Here we show that the negative bend resistance (NBR) response R_B(B) of a ballistic cross junction offers new opportunities for realizing UHSR if significant diffuse boundary scattering can be created in the device leads. The significance of this effect in terms of device scaling and detection properties that we report has not previously been appreciated. Under these conditions the maximum magnetic responsivity $\left(R_{\max }^{\prime }\right)$ and its linearity increase as the critical dimensions of the device are reduced. We also show that $R_{\max }^{\prime }$ can be substantially greater than the equivalent Hall coefficient and exhibits a large tunability with respect to geometric design. Our experimental observations are supported by classical billiard ball simulations.

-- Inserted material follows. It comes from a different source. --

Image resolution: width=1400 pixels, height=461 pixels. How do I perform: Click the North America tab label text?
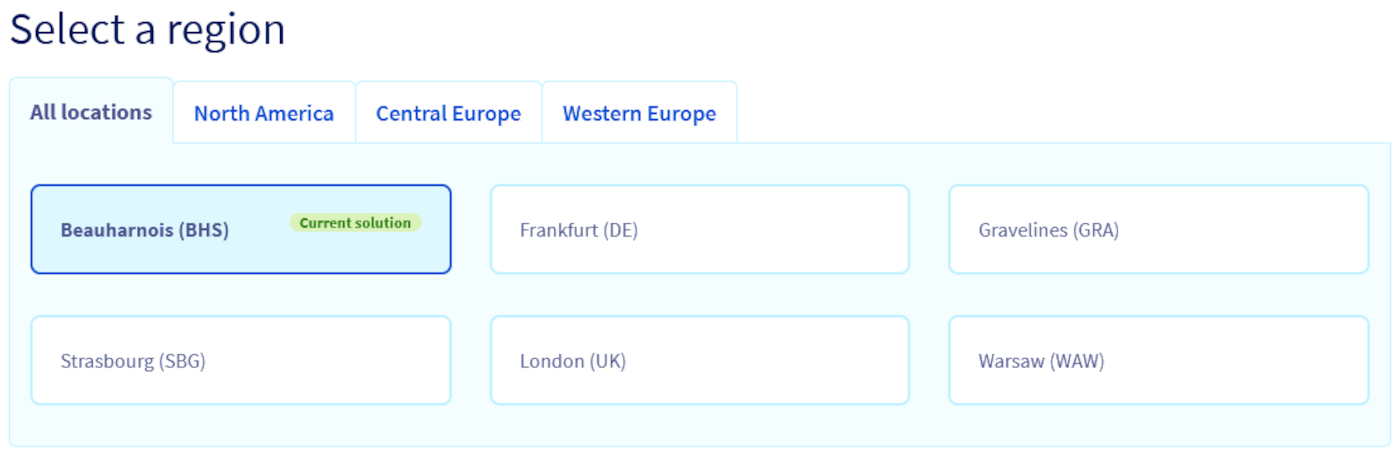coord(264,113)
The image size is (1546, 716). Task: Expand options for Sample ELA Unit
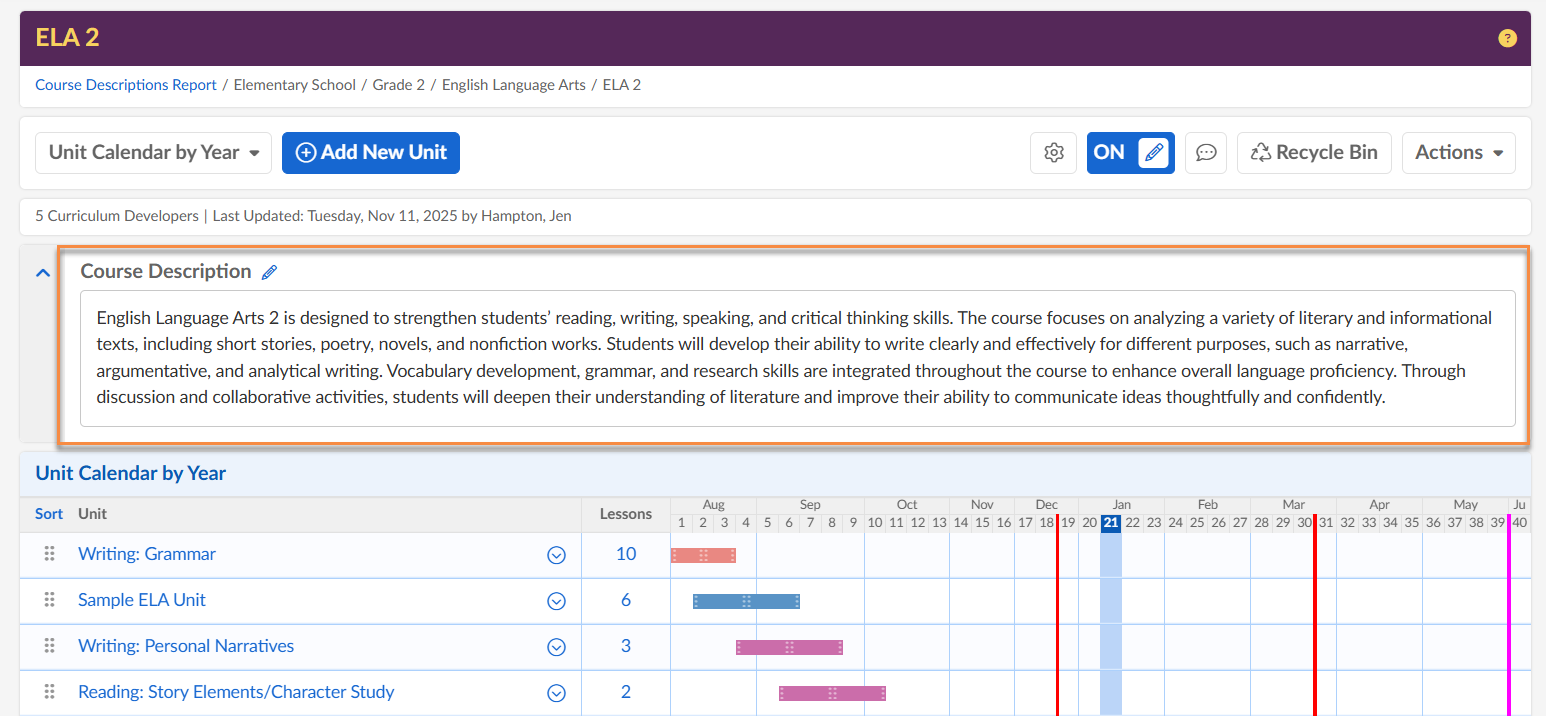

The ballistic Hall response is sensitive to the average magnetic flux⁵ within the sensor area (A) but is highly nonlinear and even suppressed at low fields. In contrast, the NBR observed in the same cross geometry was sensitive to the average flux and also to the spatial distribution of flux within A and was found to be favorable for the detection of small magnetic fields.^{5, 6} We have studied the size and temperature dependence of the NBR detection properties of InSb∕InAlSb submicron crosses with critical dimensions (lead width) down to 35 nm. For geometrically equivalent crosses (e.g., square), the classical model⁷ for ideal hard wall specular boundaries predicts that $R_{\max }^{\prime }$ is independent of the lead width due to a universal scaling of the R_B(B) curves. Our results show a very different behavior which we explain by considering the influence of partially diffuse boundary scattering.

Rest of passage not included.